Uma das mais inventivas forças da pop britânica dos anos 80, os Art Of Noise (cujo nome alude a um histórico ensaio do futurista Luigi Russolo) tinham cativado originalmente atenções através de uma música feita de colagens, ideias, palavras de ordem e recontextualização de fragmentos, e um mais evidente interesse pela construção de temas instrumentais e a utilização da voz fora das fronteiras tradicionais do canto, com obra-prima registada no visionário Who's Afraid of The Art of Noise. Lançado em 1984, o álbum afirmava-se ainda como um rosto da voz revolucionária que então ganhava forma através da ZTT Records (a mesma editora que por essa altura ganhava fama e somava êxitos com os Frankie Goes To Hollywood). Depois de uma etapa de mais evidentes flirts com os formatos da canção pop – durante o qual geraram temas de sucesso maior como Peter Gunn, Paranoimia ou uma versão de Kiss, de Prince, com a colaboração vocal de Tom Jones – e de uma outra fase, mais discreta, em inícios dos anos 90, em território ambient, os Art of Noise tinham feito silêncio. Que voltaram a interromper apenas em 1999 quando – numa nova formação, juntando os esforços de Anne Dudley, Trevor Horn, Paul Morley e Lol Creme – apresentaram o disco que evocava a figura de Debussy como amante de gatos, narcisista, estrela do seu tempo e inventor do século XX. De então para cá a obra do grupo juntou mais títulos à sua discografia, todos eles contudo juntando ora peças de arquivo ou gravações históricas em antologias claramente destinadas aos aficionados da sua muito peculiar forma de entender uma certa arte de fazer pop.

**Dados brutos:**

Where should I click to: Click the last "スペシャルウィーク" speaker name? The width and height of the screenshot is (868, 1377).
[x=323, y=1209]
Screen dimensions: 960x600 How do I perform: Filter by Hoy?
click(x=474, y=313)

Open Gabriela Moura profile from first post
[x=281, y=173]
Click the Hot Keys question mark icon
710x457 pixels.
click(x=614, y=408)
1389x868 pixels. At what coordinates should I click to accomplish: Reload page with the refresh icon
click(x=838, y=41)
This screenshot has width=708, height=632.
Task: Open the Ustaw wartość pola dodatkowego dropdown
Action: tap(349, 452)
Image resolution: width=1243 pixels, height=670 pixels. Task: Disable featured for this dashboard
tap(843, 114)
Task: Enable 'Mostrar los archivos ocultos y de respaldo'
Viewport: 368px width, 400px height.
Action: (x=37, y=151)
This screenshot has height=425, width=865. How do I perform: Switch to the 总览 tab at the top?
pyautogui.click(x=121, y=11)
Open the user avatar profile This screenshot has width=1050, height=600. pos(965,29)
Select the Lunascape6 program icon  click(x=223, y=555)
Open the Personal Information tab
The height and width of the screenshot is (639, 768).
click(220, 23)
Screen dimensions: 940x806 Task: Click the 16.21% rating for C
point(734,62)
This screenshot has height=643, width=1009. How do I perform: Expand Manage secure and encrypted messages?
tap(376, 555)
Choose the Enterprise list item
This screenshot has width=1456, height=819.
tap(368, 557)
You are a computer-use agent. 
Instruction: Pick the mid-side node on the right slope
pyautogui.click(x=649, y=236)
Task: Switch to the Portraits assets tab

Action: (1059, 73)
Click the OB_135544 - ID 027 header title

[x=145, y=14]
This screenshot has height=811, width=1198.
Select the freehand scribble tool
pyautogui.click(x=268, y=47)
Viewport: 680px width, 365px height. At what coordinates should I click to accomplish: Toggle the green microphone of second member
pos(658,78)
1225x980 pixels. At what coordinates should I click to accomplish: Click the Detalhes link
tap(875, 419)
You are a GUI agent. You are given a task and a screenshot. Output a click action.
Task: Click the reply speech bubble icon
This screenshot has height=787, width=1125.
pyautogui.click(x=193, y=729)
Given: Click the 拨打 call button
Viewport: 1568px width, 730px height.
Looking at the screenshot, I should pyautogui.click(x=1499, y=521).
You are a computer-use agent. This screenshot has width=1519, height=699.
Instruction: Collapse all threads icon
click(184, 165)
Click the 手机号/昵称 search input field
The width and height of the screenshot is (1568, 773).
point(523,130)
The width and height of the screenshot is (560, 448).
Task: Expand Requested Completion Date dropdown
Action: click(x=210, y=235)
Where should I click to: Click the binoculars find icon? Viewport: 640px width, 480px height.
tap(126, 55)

**Complete o seguinte:**
A – No excerto apresentado, quem fazia parte da nova formação dos Art of Noise em 1999? Indique todos os nomes.
B – Segundo o excerto apresentado, em que ano saiu o álbum Who's Afraid of The Art of Noise?
As linhas são material à parte, independente do excerto.

**Soluções:**
A – Anne Dudley, Trevor Horn, Paul Morley e Lol Creme.

B – Em 1984.